### Extract to read

* * * * * * *

Responsibilities in Nursing

The job of a nurse includes many aspects of physical support. Nurses interpret patient information and make critical decisions about needed actions. Nurses are responsible for administering medications and taking vital signs, changing dressings and treating wounds, charting and communicating with other medical personnel. These things are all part of your job as a nurse. But there is also an important emotional aspect for a nurse to be concerned with. Providing proper emotional care and support for your patients but also to their families who are in a time of need is a vital aspect of the job of “being a nurse”.  Serving others must be in the heart of a nurse. Compassion for others…caring and empathy.  Doing this to the best of your ability and the performing of your duties with God’s glory in mind can be very rewarding. In times of illness and crisis the opportunity to pray with a patient and family, to speak of your Lord and Savior, and to share Scripture can be welcomed openly and eagerly. I have had many such opportunities over the years to minister to families and patients during difficult times. Speaking of Christ, whether in a brief word, a Bible passage or a short prayer can be a very powerful and moving witness to others in times of fear, sadness or anger, and even at the time of impending death of a loved one. During such a time your witness of Christ may bring solace and comfort to a hurting family or individual. Your witness can make a difference!

If you enjoy teaching others, patient education is also a large part of the role of a nurse. There are many opportunities for teaching – teaching about medication dosages and side effects, demonstrating procedures to be performed in the home, educating persons regarding disease processes and the follow-up care at home.

* * * * * * *

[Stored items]

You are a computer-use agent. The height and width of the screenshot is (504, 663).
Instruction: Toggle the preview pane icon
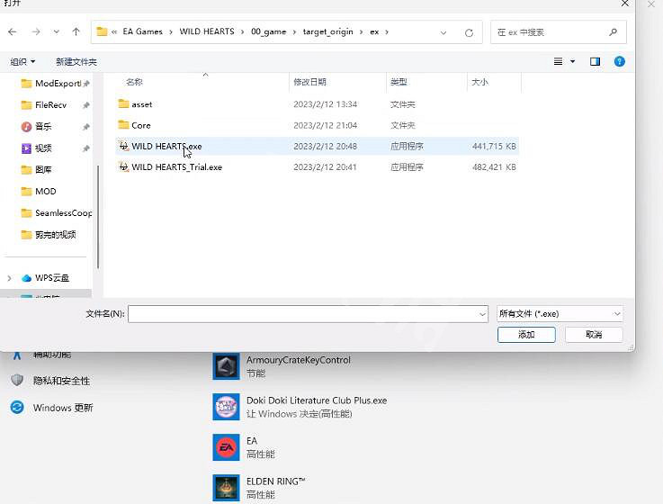point(595,61)
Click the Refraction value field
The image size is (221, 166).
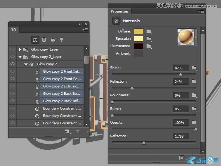click(180, 136)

* * * * * * *

### Explore the material
- a) From the text on nursing responsibilities, pull out the passage starting with "If you enjoy" and going on through "care at home.".
- b) Answer these questions using the text on nursing responsibilities:
(i) Besides patients, who else do nurses give emotional care and support to?
(ii) What may a nurse's witness of Christ bring to a hurting family or individual?
(iii) What do nurses demonstrate as part of patient education?

### Answers for the exercise
- a)
If you enjoy teaching others, patient education is also a large part of the role of a nurse. There are many opportunities for teaching – teaching about medication dosages and side effects, demonstrating procedures to be performed in the home, educating persons regarding disease processes and the follow-up care at home.

- b)
(i) Patients' families who are in a time of need
(ii) Solace and comfort
(iii) Procedures to be performed in the home